DATA FOR THIS TASK Block Start
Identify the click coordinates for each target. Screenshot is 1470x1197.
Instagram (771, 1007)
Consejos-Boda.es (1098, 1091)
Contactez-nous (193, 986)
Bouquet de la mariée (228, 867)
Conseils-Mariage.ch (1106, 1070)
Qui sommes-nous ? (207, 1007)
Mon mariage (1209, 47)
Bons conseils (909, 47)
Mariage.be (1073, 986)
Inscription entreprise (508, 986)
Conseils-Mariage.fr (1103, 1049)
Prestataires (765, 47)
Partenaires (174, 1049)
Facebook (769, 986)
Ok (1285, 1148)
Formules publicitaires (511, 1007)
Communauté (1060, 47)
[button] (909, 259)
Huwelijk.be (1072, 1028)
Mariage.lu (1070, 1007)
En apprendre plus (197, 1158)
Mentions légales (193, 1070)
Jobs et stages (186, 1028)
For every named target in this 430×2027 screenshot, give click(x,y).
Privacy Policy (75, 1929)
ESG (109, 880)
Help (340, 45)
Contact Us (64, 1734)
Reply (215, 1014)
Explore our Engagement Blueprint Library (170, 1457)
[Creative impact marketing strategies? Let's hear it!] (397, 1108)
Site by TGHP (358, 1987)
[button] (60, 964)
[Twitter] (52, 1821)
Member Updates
DATA FOR THIS TASK Block End
* **THE TASK**
What you give back should be the lines from the one with "Privacy Policy (75, 1929)" to the end of the data, copied exactly, both ends included.

* **YOUR SOLUTION**
Privacy Policy (75, 1929)
ESG (109, 880)
Help (340, 45)
Contact Us (64, 1734)
Reply (215, 1014)
Explore our Engagement Blueprint Library (170, 1457)
[Creative impact marketing strategies? Let's hear it!] (397, 1108)
Site by TGHP (358, 1987)
[button] (60, 964)
[Twitter] (52, 1821)
Member Updates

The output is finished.